### Extrait du texte
Certes, les discordances de la versification moderne sembleraient aux Malherbe et aux Boileau dignes de véritables barbares. En notre siècle même, l’alexandrin romantique fut considéré par leurs derniers disciples comme une monstrueuse perversion. Avant l’habitude d’élever et d’abaisser tour à tour, par un mouvement de régularité parfaite, les deux hémistiches des deux côtés de la césure comme les plateaux d’une balance des deux côtés du fléau, toute oscillation un peu brusque les déconcertait, leur faisait croire que la balance était « folle ». Mais, on l’a vu, les plus classiques des classiques, Malherbe et Boileau eux-mêmes, s’étaient déjà écartés de la symétrie absolue, et l’évolution de l’alexandrin, dont nous trouvons les premières traces jusque dans leur versification, devait nécessairement se poursuivre après eux en altérant de plus en plus la concordance, en élargissant la période, en compliquant les combinaisons rythmiques. Il y a là une loi générale qui s’applique à tous les arts. Que dirait Lulli d’une symphonie de Beethoven ? À défaut d’autres raisons, le perfectionnement de nos organes expliquerait encore ces dérogations à la noble et harmonieuse simplicité du xviie siècle. Nous découvrons en des rapports plus complexes un charme mystérieux qui échappait à l’oreille de nos ancêtres, et nous combinons d’après ces rapports des rythmes expressifs et pittoresques qui l’auraient blessée jusqu’à la souffrance.

Fiches extraites:

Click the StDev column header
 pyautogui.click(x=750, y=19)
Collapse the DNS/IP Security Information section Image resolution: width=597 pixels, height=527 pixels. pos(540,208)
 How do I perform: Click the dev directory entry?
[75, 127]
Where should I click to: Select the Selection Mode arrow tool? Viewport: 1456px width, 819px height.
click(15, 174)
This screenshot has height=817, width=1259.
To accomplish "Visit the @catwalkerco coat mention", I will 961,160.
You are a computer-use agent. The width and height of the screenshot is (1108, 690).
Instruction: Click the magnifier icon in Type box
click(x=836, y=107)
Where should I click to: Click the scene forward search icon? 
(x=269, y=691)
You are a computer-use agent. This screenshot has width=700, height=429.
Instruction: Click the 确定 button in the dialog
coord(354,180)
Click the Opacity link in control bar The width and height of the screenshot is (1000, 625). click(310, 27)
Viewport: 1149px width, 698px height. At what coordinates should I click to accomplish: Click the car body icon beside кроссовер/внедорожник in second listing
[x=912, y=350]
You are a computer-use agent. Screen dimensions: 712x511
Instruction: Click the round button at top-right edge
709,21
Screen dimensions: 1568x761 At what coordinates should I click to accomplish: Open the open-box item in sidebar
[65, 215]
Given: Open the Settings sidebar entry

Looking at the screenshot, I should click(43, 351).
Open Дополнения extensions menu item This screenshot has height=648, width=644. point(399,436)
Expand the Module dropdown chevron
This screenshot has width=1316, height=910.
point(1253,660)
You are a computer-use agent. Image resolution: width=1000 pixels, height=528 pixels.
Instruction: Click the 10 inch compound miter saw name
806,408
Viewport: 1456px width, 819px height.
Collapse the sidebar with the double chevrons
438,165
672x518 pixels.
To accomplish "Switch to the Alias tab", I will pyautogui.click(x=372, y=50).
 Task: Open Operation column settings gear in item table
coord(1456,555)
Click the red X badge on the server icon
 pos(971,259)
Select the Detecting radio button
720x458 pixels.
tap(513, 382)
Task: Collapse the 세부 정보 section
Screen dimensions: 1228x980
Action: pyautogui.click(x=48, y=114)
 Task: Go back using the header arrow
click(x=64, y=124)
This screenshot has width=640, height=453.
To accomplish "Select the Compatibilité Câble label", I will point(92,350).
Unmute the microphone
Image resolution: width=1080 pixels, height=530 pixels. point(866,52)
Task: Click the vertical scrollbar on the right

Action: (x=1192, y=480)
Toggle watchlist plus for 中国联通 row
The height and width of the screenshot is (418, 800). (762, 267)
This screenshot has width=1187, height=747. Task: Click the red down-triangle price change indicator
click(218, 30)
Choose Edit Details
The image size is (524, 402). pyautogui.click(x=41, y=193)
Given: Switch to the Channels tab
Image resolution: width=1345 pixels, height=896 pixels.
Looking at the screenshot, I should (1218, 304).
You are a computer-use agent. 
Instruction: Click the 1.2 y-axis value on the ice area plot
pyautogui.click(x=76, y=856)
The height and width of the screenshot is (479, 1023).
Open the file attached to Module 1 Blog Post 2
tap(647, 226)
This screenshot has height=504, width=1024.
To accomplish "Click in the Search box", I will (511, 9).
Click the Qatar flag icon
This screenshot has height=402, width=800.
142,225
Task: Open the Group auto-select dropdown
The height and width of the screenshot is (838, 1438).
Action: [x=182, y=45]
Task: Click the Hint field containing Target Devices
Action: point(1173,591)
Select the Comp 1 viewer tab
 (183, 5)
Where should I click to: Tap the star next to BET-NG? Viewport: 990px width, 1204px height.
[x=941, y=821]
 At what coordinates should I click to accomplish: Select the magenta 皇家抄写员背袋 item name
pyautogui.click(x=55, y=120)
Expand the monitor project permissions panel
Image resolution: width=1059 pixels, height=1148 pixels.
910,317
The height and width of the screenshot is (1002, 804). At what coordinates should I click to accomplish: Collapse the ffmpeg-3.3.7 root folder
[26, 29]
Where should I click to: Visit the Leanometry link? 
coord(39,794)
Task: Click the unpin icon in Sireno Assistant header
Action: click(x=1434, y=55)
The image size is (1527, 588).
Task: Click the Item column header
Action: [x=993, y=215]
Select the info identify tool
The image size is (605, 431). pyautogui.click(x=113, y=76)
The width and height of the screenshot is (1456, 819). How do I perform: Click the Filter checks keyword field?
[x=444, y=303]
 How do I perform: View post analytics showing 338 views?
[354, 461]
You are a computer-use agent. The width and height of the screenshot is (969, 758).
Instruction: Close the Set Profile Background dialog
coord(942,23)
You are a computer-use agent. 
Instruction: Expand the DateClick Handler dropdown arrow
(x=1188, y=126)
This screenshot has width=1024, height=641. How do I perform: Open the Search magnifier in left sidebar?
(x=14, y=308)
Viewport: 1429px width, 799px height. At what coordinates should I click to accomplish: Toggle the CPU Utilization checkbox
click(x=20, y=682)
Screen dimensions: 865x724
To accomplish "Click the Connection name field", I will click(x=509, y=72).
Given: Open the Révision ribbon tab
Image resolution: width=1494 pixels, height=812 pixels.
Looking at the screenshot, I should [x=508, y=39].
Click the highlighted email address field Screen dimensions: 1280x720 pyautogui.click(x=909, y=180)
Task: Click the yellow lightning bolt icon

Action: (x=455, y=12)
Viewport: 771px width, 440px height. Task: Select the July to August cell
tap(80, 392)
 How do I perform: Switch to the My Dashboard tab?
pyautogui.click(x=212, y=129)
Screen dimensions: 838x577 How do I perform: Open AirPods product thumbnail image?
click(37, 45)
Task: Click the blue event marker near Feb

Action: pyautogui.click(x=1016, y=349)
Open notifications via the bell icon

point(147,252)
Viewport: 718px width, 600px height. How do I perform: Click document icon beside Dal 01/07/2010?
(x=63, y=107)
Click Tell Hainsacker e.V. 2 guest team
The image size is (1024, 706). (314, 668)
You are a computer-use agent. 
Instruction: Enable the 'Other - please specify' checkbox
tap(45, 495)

### À faire
Relevez tous les noms propres de personnes cités dans l'extrait sur l'alexandrin.

### Réponse attendue
Malherbe, Boileau, Lulli, Beethoven